Ilmu-ilmu agama Islam yang timbul pada masyarakat luas itu, antara lain ilmu Al-Qur’an, ilmu hadis, ilmu fiqh-ushul fiqh, ilmu tasawuf, ilmu filsafat Islam, ilmu sejarah Islam, ilmu pendidikan Islam, dan ilmu dakwah.
Tasawuf sebagai sebuah disiplin ilmu keislaman, tidak dapat terlepas dari ilmu-ilmu keislaman lainya, seperti ilmu kalam dan fiqh. Tidak hanya itu, tasawuf juga tidak dapat lepas dari ilmu filsafat dan psikologi agama.
B.     Rumusan Masalah
1.      Bagaimana hubungan tasawuf dengan ilmu kalam ?
2.      Bagaimana hubungan tasawuf dengan filsafat ?
3.      Bagaimana hubungan tasawuf dengan ilmu jiwa agama ?
C.    Tujuan Penulisan
1.      Untuk mengetahui hubungan tasawuf dengan ilmu kalam
2.      Untuk mengetahui hubungan tasawuf dengan filsafat
3.      Untuk mengetahui hubungan tasawuf dengan ilmu jiwa agama





BAB II
PEMBAHASAN
A.    Hubungan Tasawuf dengan Ilmu Kalam
Al-Farabi mendefinisikan ilmu kalam sebagai berikut:
اَ لْكَلَا مُ عِلْمٌ يُبْحَثُ فِيْهِ عَنْ ذَاتِ اللهِ تَعَا لَى وَ صِفَا تِهِ وَاَ حْوَا لِ الْمُمْكِنَا تِمِنَ الْمَبْدَاءِوَاالْمَعَا دِ عَلَى قَا نُوْ نِ الْاءِسْلَا مِ وَالْقَيْدِ الْأَ خِيْرِ لِاءِ خْرَا جِ الْعِلْمِالْاءِ ٰلهِيِّ لِلْفَلَا سِفَةِ . . . .
Artinya: “Ilmu kalam adalah disiplin ilmu yang membahas tentang Dzat dan sifat-sifat Allah serta eksistensi semua yang mukmin, mulai yang berkenaan dengan masalah dunia sampai masalah sesudah mati yang berlandaskan doktrin Islam. Stressing akhirnya memproduksi ilmu ketuhanan secara filosofis . . . .”.
Ibnu Khaldun mendefinisikan ilmu kalam sebagai berikut:
هُوَ عِلْمٌ يَتَضَمَّنُ الْحُجَّاجَ عَلَى الْعَقَا ئِدِ الْإِ يْمَا نِيَّةِ بِالْأَ دِلَّةِ الْعَقْلِيَّةِ .
Artinya :“Ilmu kalam adalah disiplin ilmu yang mengandung argumentasi-argumentasi tentang akidah imani yang diperkuat dalil-dali rasional”.[1]

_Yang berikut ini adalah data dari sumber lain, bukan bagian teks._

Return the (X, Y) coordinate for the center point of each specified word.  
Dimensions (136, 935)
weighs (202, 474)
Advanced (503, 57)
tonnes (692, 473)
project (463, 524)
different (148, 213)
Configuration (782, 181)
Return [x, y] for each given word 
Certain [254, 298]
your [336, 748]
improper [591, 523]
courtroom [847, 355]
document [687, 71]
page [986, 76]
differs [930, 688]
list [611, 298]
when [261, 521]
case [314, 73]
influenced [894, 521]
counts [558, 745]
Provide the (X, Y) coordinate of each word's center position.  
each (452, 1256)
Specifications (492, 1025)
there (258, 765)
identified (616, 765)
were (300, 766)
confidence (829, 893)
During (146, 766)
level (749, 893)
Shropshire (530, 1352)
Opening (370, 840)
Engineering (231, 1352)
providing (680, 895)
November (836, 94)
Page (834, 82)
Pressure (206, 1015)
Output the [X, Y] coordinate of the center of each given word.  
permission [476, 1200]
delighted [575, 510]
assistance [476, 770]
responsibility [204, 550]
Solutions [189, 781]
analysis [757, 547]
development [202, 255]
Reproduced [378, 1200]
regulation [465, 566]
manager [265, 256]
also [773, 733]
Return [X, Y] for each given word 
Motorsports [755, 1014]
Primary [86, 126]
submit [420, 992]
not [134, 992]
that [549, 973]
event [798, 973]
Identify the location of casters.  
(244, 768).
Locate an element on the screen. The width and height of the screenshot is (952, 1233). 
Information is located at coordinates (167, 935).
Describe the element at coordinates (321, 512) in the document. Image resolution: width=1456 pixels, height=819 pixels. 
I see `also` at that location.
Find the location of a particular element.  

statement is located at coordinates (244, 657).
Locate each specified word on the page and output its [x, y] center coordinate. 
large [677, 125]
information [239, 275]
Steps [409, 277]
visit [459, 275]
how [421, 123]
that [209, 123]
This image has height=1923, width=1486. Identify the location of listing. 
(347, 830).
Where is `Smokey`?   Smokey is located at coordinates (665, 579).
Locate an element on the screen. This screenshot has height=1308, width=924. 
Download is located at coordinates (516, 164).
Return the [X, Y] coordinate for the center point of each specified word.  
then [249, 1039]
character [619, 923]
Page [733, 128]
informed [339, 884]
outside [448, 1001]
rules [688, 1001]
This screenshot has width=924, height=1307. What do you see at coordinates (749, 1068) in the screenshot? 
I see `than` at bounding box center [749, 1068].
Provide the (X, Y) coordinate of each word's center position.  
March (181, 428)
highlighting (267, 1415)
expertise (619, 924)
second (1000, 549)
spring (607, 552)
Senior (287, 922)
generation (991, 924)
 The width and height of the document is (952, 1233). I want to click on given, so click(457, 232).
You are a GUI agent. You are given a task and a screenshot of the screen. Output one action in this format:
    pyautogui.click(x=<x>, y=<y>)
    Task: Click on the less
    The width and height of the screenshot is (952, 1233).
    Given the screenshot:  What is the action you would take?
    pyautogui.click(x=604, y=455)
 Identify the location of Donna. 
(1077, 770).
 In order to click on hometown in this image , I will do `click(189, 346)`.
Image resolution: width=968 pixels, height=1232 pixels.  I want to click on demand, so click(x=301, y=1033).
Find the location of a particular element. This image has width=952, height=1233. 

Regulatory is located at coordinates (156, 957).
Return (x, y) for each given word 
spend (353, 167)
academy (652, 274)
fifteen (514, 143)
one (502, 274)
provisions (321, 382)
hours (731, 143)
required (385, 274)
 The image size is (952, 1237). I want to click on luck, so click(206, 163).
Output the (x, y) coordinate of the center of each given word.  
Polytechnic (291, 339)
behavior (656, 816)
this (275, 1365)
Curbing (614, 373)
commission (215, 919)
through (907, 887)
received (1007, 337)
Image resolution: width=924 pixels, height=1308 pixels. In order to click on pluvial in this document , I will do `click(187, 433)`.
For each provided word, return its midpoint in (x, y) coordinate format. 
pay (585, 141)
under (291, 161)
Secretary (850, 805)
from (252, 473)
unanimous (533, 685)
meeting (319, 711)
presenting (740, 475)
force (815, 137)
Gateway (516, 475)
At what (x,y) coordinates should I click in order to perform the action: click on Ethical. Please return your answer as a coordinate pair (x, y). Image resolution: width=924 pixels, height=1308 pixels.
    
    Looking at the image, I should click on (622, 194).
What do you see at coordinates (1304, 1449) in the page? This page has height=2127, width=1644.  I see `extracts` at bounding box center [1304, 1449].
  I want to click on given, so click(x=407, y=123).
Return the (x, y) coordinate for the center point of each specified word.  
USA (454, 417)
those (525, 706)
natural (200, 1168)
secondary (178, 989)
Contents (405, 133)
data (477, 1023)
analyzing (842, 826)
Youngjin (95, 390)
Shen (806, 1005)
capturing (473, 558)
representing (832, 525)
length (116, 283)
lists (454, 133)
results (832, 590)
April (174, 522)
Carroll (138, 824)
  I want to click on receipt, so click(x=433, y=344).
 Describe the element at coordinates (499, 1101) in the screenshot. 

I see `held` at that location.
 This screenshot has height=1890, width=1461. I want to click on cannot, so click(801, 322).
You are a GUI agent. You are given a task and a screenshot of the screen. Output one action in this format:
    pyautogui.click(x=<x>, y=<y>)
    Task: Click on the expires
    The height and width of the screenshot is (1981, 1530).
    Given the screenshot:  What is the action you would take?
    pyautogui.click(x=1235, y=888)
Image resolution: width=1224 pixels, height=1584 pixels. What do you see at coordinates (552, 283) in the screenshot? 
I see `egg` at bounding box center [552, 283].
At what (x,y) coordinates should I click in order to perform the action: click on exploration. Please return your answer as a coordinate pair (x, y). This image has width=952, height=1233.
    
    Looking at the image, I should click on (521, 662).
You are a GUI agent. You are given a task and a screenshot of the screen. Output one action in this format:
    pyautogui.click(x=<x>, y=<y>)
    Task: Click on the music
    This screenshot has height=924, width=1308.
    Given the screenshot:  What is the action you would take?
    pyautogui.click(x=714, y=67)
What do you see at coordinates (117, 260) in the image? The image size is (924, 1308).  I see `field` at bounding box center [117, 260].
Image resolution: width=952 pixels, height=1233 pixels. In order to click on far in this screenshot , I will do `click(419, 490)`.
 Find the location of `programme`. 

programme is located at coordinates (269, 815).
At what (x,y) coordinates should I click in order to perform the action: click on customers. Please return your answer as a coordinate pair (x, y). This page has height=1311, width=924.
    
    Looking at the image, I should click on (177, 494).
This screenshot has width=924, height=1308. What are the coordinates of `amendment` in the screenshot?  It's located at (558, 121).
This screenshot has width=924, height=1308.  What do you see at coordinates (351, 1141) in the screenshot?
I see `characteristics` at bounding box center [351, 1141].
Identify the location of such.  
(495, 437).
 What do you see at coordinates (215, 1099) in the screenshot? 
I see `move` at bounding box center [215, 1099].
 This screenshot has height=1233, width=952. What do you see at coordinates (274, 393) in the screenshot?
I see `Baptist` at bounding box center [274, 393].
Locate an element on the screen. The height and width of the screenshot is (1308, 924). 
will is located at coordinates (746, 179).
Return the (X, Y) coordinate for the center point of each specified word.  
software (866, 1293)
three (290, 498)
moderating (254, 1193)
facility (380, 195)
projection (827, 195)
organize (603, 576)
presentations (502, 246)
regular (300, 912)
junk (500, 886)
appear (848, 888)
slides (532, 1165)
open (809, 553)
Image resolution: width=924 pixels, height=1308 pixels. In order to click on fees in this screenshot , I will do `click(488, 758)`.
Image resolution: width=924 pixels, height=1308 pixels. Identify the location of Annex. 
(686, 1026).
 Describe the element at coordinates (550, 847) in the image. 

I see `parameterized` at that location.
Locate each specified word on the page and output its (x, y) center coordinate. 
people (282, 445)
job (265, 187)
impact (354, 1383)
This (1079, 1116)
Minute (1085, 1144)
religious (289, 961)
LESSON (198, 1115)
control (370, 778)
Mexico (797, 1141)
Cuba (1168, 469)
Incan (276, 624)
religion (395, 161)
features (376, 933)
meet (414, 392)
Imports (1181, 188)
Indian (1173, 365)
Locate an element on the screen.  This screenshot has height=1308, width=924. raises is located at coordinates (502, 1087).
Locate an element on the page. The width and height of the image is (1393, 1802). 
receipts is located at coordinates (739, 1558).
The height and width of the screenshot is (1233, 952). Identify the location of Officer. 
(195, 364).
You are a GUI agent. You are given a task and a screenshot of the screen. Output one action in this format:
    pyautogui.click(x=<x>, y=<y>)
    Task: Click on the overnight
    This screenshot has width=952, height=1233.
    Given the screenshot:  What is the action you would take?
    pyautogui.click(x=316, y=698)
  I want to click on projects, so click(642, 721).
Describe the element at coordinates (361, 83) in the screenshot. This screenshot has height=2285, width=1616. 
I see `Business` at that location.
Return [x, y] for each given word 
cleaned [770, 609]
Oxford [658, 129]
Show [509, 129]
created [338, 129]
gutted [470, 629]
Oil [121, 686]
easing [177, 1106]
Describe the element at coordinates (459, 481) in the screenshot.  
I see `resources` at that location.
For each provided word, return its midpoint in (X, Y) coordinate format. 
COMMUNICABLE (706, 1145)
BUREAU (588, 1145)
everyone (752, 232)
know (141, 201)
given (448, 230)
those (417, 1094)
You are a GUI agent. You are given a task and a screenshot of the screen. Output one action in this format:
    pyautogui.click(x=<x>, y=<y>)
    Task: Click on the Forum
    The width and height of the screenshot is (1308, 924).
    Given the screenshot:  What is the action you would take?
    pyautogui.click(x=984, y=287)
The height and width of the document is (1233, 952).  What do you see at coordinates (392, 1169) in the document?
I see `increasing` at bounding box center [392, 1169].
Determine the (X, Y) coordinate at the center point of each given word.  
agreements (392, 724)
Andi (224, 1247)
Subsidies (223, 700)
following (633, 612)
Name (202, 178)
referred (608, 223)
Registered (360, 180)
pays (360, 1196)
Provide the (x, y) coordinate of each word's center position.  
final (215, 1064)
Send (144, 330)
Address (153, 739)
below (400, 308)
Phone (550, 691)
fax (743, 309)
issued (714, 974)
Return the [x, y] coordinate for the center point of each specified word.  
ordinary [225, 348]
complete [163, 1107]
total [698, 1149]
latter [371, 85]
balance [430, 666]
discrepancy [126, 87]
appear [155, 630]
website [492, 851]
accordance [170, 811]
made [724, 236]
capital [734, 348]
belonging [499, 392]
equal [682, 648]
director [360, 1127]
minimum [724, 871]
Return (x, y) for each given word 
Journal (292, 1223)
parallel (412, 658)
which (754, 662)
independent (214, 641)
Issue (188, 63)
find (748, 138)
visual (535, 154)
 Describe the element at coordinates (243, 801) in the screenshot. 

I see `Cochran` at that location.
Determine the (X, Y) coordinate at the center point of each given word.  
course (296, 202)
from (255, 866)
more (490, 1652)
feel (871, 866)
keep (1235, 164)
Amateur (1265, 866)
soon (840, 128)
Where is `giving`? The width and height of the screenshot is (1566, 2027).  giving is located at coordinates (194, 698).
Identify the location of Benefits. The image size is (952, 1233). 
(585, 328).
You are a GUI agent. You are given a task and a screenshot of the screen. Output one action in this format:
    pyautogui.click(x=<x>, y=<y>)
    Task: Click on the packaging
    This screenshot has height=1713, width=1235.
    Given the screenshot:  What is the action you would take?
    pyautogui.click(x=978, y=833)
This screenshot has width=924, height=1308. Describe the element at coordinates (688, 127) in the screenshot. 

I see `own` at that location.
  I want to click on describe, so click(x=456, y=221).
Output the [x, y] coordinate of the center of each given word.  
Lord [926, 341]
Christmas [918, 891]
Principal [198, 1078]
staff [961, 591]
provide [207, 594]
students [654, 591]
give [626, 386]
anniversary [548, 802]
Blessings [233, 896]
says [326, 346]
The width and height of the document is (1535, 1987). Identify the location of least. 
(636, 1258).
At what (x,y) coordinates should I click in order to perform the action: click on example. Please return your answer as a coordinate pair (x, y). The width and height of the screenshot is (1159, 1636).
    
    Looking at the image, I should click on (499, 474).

Ilmu kalam[2] merupakan disiplin ilmu keislaman yang banyak mengedepankan pembicaraan tentang persoalan-persoalan kalam Tuhan. Persoalan kalam ini biasanya mengarah pada perbincangan yang mendalam dengan dasar-dasar argumentas, baik rasional (aqliyah) maupun naqliyah. Argumentasi rasional yang dimaksudkan adalah landasan pemahaman yang cenderung menggunakan metode berfikir filosofis. Adapun argumentasi naqliyah biasanya bertendensi pada argumentasi pada dalil-dalil Al-Qur’an dan Hadis. Ilmu kalam sering menempatkan diri pada kedua pendekatan ini (aqli dan naqli), tetapi dengan metode argumentasi yang dialektik. Jika pembicaraan kalam Tuhan berkisar pada keyakinan-keyakinan yang harus dipegang oleh umat Islam, ilmu ini lebih spesifik mengambil bentuk sendiri dengan istilah ilmu tauhid atau ilmu ‘aqa’id.[3]
Pembicaraan materi-materi yang tercakup dalam ilmu kalam terkesan tidak menyentuh dzauq (rasa rohaniah). Sebagai contoh ilmu tauhid menerangkan bahwa Allah bersifat sama’ (mendengar), bashar (melihat), kalam (berbicara), iradah (berkemauan), qudrah (kuasa), hayat (hidup), dan sebagainya. Namun, ilmu kalam atau ilmu tauhid tidak menjelaskan bagaimanakah seorang hamba dapat merasakan langsung bahwa Allah Mendengar dan Melihat. Bagaimana pula perasaan hati seseorang merasa bahwa segala sesuatu yang tercipta merupakan pengaruh dari qudrah (kekuasaan) Allah ?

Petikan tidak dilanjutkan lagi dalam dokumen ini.